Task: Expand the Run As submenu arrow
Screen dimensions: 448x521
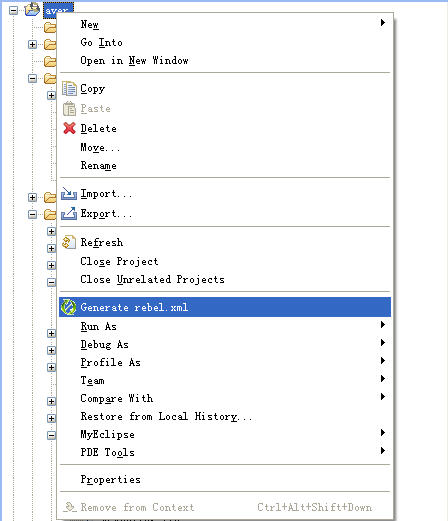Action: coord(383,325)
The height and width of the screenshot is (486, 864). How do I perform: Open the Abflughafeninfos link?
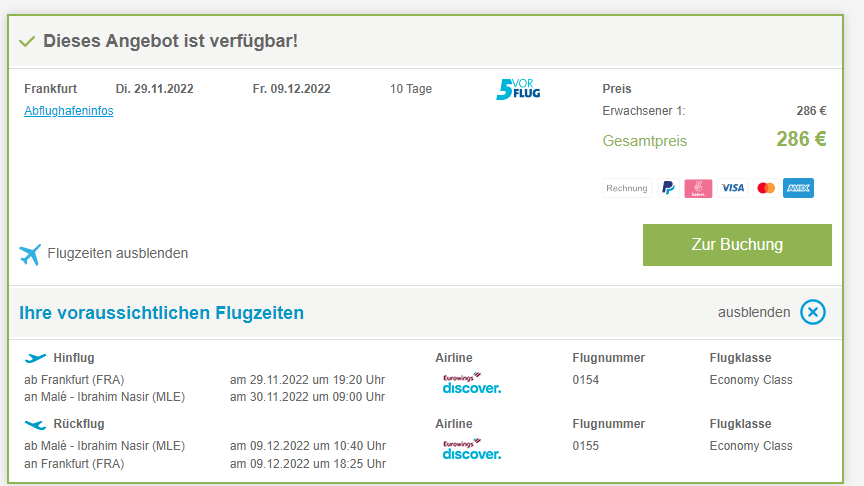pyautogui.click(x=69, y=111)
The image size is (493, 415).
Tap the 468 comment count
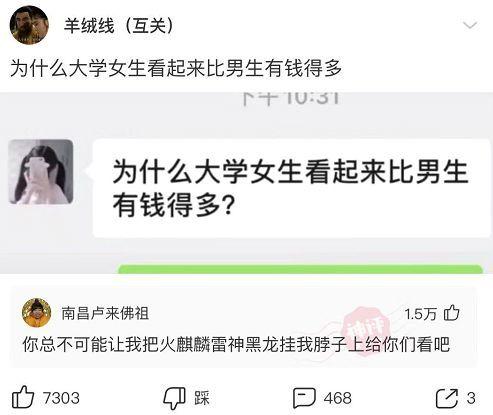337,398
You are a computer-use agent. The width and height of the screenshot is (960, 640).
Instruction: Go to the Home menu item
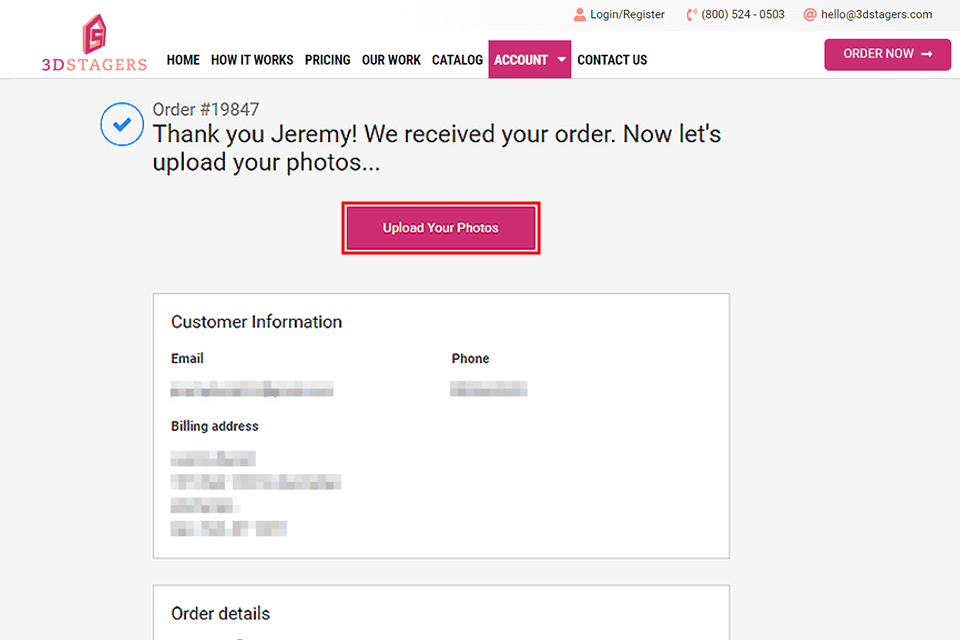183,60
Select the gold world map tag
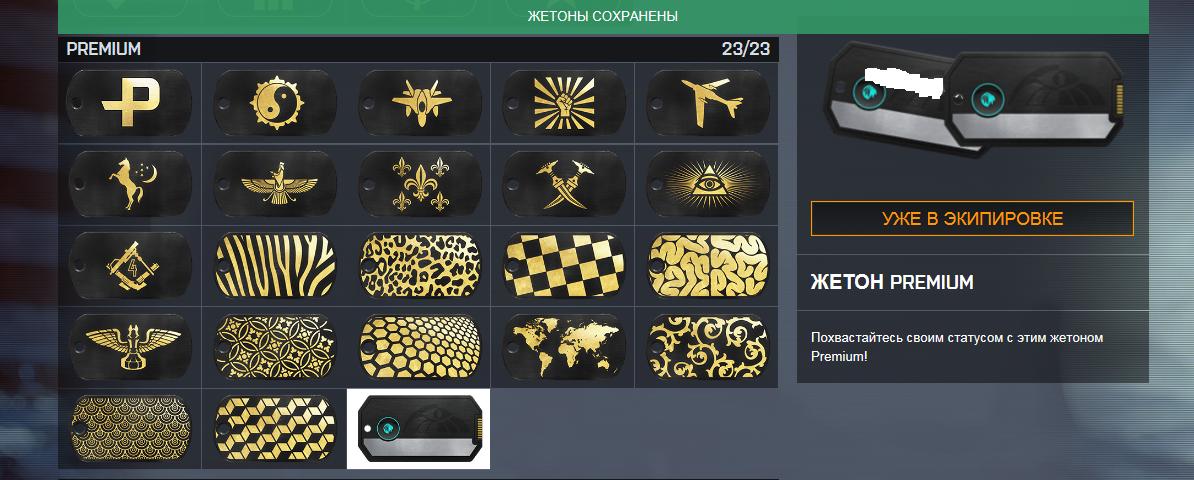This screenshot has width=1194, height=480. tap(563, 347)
* * *
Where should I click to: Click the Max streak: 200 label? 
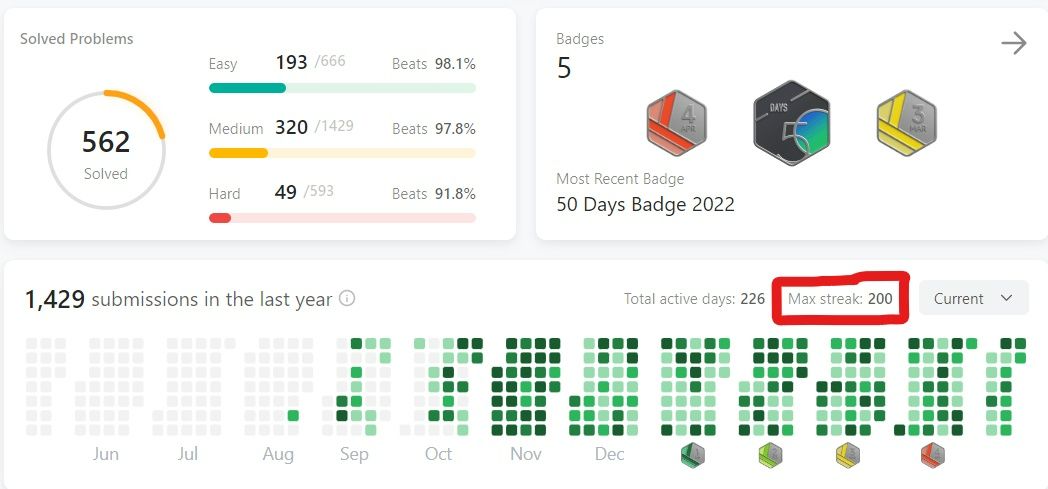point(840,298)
* * *
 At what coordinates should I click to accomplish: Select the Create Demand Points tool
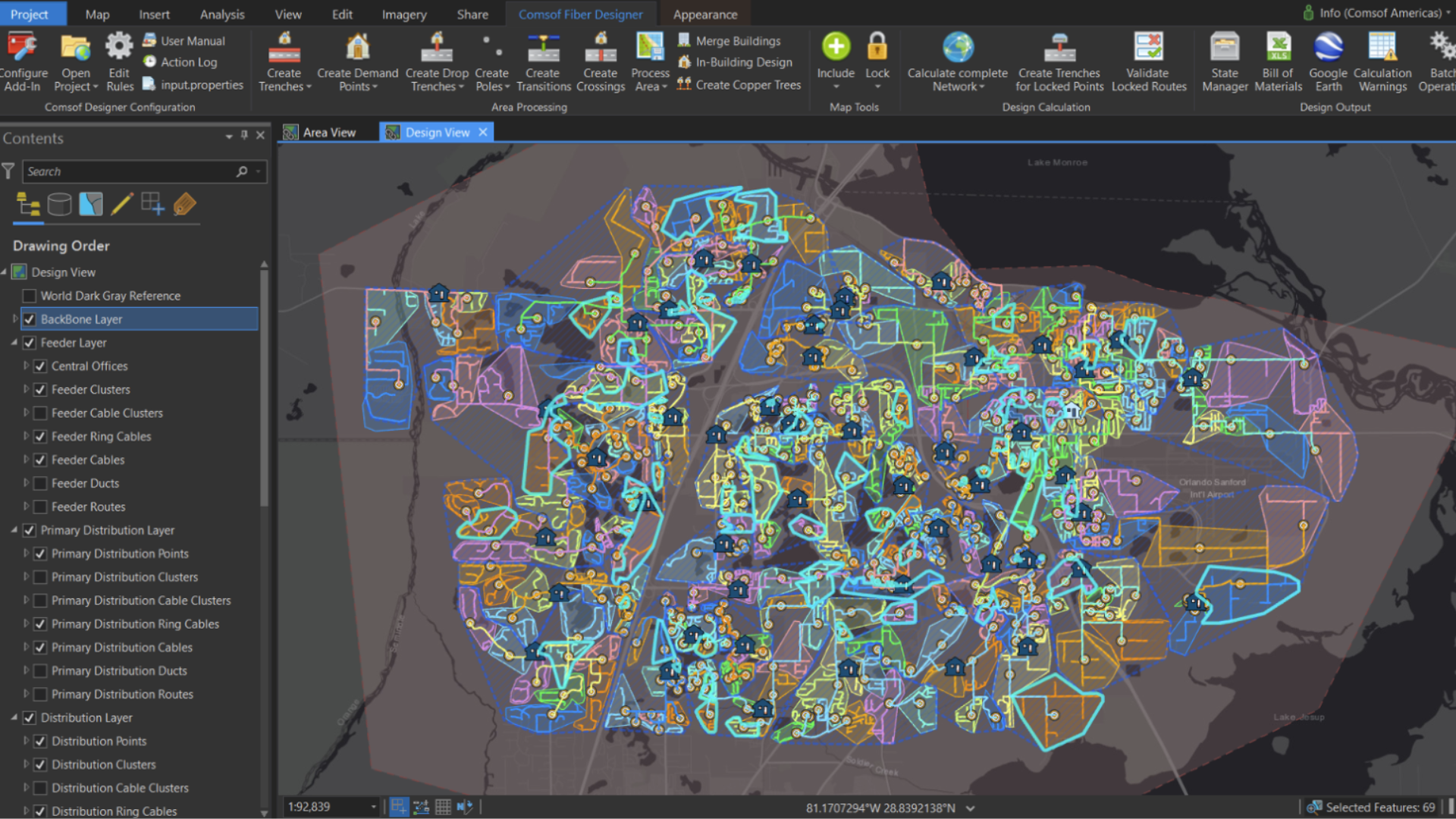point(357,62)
* * *
Reproduce the records above without alteration, starting with the line that contains "The image size is (493, 415)." and going on through the line that contains "This screenshot has", with both of those lines included. Leave the pictures out of the answer.

_Solution:_
The image size is (493, 415).
Tap the 468 comment count
337,398
You are a computer-use agent. The width and height of the screenshot is (960, 640).
Instruction: Go to the Home menu item
183,60
Select the gold world map tag
This screenshot has width=1194, height=480. tap(563, 347)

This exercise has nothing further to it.